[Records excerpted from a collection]

::::::::

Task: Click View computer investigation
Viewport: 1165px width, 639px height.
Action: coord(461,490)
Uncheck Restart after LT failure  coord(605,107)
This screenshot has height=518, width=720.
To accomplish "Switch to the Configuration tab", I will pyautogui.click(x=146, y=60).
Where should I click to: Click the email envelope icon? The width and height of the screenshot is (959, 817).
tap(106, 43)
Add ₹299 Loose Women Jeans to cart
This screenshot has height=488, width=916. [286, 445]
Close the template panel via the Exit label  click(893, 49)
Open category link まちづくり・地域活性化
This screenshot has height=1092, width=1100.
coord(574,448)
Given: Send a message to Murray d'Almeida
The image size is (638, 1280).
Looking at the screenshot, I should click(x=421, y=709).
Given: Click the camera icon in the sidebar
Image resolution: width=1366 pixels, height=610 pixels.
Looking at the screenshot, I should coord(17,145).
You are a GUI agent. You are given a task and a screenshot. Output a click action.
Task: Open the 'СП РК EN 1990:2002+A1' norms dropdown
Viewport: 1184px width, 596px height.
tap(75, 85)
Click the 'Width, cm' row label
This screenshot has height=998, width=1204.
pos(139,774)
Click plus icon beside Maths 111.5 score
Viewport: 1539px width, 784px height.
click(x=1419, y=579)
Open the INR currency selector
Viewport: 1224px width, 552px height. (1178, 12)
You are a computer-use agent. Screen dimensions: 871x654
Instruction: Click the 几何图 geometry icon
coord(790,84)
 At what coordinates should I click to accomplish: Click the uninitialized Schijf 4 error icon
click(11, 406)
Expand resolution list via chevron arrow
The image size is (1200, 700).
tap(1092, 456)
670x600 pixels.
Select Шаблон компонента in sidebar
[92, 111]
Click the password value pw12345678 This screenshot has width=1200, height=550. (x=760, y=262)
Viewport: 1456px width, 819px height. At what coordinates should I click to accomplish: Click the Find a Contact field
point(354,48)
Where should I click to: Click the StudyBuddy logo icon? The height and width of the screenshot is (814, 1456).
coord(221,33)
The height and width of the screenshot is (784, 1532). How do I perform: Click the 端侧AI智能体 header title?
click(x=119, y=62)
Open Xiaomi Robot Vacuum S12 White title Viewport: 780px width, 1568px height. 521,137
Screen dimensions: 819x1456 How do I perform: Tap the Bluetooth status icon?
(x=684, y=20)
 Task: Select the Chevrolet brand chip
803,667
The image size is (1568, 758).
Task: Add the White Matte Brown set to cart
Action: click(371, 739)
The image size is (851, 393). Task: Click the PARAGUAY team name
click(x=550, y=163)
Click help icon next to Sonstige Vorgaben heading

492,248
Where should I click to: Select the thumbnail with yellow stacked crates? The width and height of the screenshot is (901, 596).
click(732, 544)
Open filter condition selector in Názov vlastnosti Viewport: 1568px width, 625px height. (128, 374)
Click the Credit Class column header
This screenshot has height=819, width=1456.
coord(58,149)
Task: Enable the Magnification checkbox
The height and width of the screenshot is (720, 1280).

::::::::

## What is needed
Arrange the data as a Markdown table with the columns Row and Data line, numbering each line. Begin at the line that contains "The height and width of the screenshot is (784, 1532).", stop after the last line of the data, and leave out blank lines.

## Completed task
| Row | Data line |
|---|---|
| 1 | The height and width of the screenshot is (784, 1532). How do I perform: Click the 端侧AI智能体 header title? |
| 2 | click(x=119, y=62) |
| 3 | Open Xiaomi Robot Vacuum S12 White title Viewport: 780px width, 1568px height. 521,137 |
| 4 | Screen dimensions: 819x1456 How do I perform: Tap the Bluetooth status icon? |
| 5 | (x=684, y=20) |
| 6 |  Task: Select the Chevrolet brand chip |
| 7 | 803,667 |
| 8 | The image size is (1568, 758). |
| 9 | Task: Add the White Matte Brown set to cart |
| 10 | Action: click(371, 739) |
| 11 | The image size is (851, 393). Task: Click the PARAGUAY team name |
| 12 | click(x=550, y=163) |
| 13 | Click help icon next to Sonstige Vorgaben heading |
| 14 | 492,248 |
| 15 | Where should I click to: Select the thumbnail with yellow stacked crates? The width and height of the screenshot is (901, 596). |
| 16 | click(732, 544) |
| 17 | Open filter condition selector in Názov vlastnosti Viewport: 1568px width, 625px height. (128, 374) |
| 18 | Click the Credit Class column header |
| 19 | This screenshot has height=819, width=1456. |
| 20 | coord(58,149) |
| 21 | Task: Enable the Magnification checkbox |
| 22 | The height and width of the screenshot is (720, 1280). |